(What you are asked to do):
Reproduce the listing exactly, so that no line differs from the original.
╔══
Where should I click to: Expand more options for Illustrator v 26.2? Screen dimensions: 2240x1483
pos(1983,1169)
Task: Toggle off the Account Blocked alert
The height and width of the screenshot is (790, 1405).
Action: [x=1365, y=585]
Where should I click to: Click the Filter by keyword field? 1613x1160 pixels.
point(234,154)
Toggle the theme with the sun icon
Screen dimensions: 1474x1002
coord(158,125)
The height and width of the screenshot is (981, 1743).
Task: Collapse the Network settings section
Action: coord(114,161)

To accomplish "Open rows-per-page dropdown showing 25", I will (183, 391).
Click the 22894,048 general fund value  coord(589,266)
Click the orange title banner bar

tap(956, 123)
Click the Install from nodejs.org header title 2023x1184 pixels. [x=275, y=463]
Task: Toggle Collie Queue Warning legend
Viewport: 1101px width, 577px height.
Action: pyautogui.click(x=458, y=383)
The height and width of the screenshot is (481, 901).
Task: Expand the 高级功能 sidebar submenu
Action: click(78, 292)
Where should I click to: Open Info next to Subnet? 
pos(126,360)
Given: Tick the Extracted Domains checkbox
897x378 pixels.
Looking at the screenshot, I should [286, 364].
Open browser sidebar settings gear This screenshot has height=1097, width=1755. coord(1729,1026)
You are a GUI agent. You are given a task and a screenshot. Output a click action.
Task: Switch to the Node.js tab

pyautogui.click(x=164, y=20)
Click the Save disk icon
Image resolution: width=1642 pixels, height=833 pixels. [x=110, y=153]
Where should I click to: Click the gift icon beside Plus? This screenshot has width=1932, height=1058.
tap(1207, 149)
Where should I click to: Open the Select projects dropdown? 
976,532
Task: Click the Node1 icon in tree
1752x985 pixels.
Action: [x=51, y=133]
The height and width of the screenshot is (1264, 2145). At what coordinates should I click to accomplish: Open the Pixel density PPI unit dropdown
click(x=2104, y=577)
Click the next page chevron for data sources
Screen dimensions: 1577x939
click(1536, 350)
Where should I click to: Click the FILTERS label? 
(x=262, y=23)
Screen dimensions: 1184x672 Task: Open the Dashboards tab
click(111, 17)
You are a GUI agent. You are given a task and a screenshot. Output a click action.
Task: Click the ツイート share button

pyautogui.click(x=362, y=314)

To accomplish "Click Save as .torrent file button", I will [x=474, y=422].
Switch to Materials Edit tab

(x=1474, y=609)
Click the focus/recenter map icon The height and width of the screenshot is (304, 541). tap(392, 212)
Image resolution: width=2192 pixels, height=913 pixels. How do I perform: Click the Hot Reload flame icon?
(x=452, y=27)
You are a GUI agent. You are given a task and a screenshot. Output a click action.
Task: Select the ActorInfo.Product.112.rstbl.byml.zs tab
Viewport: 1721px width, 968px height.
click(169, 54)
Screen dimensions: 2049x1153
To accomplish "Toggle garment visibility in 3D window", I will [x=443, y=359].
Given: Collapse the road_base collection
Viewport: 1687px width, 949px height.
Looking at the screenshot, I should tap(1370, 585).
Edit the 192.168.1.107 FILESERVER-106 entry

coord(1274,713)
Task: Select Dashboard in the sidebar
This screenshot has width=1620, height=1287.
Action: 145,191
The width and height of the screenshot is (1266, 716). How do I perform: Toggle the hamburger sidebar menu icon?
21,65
╚══
(Answer below):
Where should I click to: Expand more options for Illustrator v 26.2? Screen dimensions: 2240x1483
pos(1983,1169)
Task: Toggle off the Account Blocked alert
The height and width of the screenshot is (790, 1405).
Action: [x=1365, y=585]
Where should I click to: Click the Filter by keyword field? 1613x1160 pixels.
point(234,154)
Toggle the theme with the sun icon
Screen dimensions: 1474x1002
coord(158,125)
The height and width of the screenshot is (981, 1743).
Task: Collapse the Network settings section
Action: coord(114,161)

To accomplish "Open rows-per-page dropdown showing 25", I will (183, 391).
Click the 22894,048 general fund value  coord(589,266)
Click the orange title banner bar

tap(956, 123)
Click the Install from nodejs.org header title 2023x1184 pixels. [x=275, y=463]
Task: Toggle Collie Queue Warning legend
Viewport: 1101px width, 577px height.
Action: pyautogui.click(x=458, y=383)
The height and width of the screenshot is (481, 901).
Task: Expand the 高级功能 sidebar submenu
Action: click(78, 292)
Where should I click to: Open Info next to Subnet? 
pos(126,360)
Given: Tick the Extracted Domains checkbox
897x378 pixels.
Looking at the screenshot, I should [286, 364].
Open browser sidebar settings gear This screenshot has height=1097, width=1755. coord(1729,1026)
You are a GUI agent. You are given a task and a screenshot. Output a click action.
Task: Switch to the Node.js tab

pyautogui.click(x=164, y=20)
Click the Save disk icon
Image resolution: width=1642 pixels, height=833 pixels. [x=110, y=153]
Where should I click to: Click the gift icon beside Plus? This screenshot has width=1932, height=1058.
tap(1207, 149)
Where should I click to: Open the Select projects dropdown? 
976,532
Task: Click the Node1 icon in tree
1752x985 pixels.
Action: [x=51, y=133]
The height and width of the screenshot is (1264, 2145). At what coordinates should I click to accomplish: Open the Pixel density PPI unit dropdown
click(x=2104, y=577)
Click the next page chevron for data sources
Screen dimensions: 1577x939
click(1536, 350)
Where should I click to: Click the FILTERS label? 
(x=262, y=23)
Screen dimensions: 1184x672 Task: Open the Dashboards tab
click(111, 17)
You are a GUI agent. You are given a task and a screenshot. Output a click action.
Task: Click the ツイート share button

pyautogui.click(x=362, y=314)

To accomplish "Click Save as .torrent file button", I will [x=474, y=422].
Switch to Materials Edit tab

(x=1474, y=609)
Click the focus/recenter map icon The height and width of the screenshot is (304, 541). tap(392, 212)
Image resolution: width=2192 pixels, height=913 pixels. How do I perform: Click the Hot Reload flame icon?
(x=452, y=27)
You are a GUI agent. You are given a task and a screenshot. Output a click action.
Task: Select the ActorInfo.Product.112.rstbl.byml.zs tab
Viewport: 1721px width, 968px height.
click(169, 54)
Screen dimensions: 2049x1153
To accomplish "Toggle garment visibility in 3D window", I will [x=443, y=359].
Given: Collapse the road_base collection
Viewport: 1687px width, 949px height.
Looking at the screenshot, I should tap(1370, 585).
Edit the 192.168.1.107 FILESERVER-106 entry

coord(1274,713)
Task: Select Dashboard in the sidebar
This screenshot has width=1620, height=1287.
Action: 145,191
The width and height of the screenshot is (1266, 716). How do I perform: Toggle the hamburger sidebar menu icon?
21,65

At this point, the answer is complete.